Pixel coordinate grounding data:
"""

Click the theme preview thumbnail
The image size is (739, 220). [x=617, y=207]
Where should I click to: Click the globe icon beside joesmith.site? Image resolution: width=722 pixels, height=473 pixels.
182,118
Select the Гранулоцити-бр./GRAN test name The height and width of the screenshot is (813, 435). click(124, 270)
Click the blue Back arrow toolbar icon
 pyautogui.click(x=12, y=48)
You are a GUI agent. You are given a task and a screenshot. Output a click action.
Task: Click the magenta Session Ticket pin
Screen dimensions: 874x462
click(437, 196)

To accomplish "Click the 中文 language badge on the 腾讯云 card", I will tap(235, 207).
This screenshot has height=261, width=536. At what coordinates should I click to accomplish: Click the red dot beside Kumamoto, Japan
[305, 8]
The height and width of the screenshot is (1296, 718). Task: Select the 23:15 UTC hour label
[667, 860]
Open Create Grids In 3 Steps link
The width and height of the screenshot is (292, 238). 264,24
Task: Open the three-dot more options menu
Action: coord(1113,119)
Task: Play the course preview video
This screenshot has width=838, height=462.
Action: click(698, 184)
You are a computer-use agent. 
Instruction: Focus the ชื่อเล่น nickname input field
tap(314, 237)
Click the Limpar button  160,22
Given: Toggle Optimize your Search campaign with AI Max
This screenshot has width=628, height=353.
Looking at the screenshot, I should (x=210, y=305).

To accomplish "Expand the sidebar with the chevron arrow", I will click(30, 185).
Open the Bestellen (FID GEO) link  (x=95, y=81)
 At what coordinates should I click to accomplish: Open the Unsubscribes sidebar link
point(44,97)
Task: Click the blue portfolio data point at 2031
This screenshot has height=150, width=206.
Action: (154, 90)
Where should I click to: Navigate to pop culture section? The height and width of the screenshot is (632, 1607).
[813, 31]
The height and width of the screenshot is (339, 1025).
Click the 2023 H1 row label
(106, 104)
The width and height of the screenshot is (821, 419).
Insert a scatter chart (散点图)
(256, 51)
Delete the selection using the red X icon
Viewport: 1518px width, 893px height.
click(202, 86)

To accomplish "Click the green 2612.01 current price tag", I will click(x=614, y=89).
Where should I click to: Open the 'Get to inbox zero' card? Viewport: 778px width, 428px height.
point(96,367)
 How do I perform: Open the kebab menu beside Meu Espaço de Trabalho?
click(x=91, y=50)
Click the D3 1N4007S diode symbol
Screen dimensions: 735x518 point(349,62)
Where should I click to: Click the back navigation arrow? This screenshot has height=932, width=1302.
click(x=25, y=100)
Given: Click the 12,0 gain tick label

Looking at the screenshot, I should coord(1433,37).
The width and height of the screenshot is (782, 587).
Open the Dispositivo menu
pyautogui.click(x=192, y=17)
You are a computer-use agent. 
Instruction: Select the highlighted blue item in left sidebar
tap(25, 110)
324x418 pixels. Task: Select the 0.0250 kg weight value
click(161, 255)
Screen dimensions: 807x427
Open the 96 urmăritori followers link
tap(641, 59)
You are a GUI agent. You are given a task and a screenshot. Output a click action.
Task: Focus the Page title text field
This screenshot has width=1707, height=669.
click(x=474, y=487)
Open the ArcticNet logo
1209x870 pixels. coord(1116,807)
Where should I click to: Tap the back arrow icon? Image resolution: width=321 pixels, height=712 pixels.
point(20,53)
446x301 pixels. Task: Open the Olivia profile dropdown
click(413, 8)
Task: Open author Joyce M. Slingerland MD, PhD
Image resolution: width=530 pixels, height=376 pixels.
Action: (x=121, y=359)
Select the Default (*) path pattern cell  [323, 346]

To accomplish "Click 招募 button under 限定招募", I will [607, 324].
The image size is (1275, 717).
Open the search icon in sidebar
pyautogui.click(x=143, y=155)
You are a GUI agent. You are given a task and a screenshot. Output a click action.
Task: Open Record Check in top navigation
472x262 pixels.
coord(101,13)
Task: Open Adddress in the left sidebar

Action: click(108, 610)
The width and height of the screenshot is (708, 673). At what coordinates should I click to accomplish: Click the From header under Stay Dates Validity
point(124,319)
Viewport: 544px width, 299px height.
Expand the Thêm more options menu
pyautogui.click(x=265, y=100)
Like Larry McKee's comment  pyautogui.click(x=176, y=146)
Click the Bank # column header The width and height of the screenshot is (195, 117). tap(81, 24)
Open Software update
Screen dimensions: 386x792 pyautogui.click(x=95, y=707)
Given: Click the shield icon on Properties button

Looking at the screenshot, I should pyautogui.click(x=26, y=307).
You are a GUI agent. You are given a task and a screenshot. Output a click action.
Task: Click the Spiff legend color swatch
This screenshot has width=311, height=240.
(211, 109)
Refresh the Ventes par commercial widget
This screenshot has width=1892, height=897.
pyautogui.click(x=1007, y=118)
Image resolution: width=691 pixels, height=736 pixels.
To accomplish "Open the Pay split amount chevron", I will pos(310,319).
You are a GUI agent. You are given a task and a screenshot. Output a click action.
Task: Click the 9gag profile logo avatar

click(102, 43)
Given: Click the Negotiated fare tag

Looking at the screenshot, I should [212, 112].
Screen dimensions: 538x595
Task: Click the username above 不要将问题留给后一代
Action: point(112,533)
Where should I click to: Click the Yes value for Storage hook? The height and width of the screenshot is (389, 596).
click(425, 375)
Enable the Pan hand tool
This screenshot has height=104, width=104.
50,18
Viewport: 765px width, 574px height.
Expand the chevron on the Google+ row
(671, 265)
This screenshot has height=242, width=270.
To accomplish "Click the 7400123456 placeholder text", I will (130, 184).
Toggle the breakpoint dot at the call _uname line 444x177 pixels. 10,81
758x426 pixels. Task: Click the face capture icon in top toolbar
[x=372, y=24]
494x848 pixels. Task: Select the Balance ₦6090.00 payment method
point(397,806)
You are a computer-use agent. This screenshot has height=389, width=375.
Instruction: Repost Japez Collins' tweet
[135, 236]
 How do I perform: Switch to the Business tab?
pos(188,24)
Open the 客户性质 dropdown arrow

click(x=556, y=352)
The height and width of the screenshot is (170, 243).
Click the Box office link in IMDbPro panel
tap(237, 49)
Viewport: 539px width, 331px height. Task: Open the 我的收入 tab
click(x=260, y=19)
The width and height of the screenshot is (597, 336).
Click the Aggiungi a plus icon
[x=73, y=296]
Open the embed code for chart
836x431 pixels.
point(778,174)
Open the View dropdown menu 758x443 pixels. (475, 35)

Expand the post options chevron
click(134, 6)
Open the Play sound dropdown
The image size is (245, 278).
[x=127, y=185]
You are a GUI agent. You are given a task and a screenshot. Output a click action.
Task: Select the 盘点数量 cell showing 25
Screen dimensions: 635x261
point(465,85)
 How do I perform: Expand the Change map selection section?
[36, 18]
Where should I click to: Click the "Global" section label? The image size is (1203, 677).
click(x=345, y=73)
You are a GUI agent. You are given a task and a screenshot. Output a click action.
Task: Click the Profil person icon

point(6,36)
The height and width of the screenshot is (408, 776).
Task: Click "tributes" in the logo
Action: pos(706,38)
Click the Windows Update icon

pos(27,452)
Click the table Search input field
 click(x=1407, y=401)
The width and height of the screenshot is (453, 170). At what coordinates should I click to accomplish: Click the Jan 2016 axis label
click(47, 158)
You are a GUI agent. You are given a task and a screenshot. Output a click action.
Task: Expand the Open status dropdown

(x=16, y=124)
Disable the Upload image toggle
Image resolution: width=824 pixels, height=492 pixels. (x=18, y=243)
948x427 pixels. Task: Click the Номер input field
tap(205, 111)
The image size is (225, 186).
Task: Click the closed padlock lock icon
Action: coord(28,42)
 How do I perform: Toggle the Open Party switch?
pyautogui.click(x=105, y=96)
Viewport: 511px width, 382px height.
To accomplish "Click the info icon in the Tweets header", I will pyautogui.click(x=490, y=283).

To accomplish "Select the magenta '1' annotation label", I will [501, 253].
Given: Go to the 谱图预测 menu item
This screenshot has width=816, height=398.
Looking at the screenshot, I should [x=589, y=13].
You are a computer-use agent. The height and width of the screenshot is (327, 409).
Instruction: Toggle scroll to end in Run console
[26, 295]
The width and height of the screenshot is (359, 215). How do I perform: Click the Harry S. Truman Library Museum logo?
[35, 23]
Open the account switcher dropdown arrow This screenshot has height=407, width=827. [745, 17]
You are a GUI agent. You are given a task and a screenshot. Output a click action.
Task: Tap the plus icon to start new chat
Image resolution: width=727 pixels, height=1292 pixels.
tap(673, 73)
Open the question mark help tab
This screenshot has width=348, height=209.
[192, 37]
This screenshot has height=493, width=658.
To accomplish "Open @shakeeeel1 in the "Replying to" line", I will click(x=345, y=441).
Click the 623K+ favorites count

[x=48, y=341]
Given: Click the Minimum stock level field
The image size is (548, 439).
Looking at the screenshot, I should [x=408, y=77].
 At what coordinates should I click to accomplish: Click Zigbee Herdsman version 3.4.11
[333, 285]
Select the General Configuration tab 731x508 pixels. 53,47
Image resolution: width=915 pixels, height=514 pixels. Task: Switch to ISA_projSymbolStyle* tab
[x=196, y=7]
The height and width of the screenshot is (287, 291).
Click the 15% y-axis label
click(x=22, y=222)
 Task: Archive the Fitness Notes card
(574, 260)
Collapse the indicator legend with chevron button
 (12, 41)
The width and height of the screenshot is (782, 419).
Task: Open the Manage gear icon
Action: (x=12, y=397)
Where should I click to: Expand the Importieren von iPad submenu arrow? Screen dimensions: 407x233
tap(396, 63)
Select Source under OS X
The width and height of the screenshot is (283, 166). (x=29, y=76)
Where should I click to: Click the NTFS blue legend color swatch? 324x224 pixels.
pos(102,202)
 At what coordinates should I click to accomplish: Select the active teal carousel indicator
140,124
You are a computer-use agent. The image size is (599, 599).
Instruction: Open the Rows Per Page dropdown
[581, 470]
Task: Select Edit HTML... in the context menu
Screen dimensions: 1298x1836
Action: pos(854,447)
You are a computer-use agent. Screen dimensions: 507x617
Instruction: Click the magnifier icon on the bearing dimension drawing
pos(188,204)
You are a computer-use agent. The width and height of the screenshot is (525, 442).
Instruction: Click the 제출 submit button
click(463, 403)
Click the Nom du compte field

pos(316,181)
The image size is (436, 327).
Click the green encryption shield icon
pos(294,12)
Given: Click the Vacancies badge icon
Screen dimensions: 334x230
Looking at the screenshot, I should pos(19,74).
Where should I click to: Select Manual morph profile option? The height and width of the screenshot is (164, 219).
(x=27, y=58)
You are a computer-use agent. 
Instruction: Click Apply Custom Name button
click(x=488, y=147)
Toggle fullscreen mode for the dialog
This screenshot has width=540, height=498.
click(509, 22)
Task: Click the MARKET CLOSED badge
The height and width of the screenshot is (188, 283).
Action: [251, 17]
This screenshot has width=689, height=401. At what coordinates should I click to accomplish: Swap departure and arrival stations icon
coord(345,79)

"""

**YOUR TASK**.
Please filter the entries for the word "cell" and copy the lines that have it.

**WRITTEN REPLY**.
Select the Default (*) path pattern cell  [323, 346]
Task: Select the 盘点数量 cell showing 25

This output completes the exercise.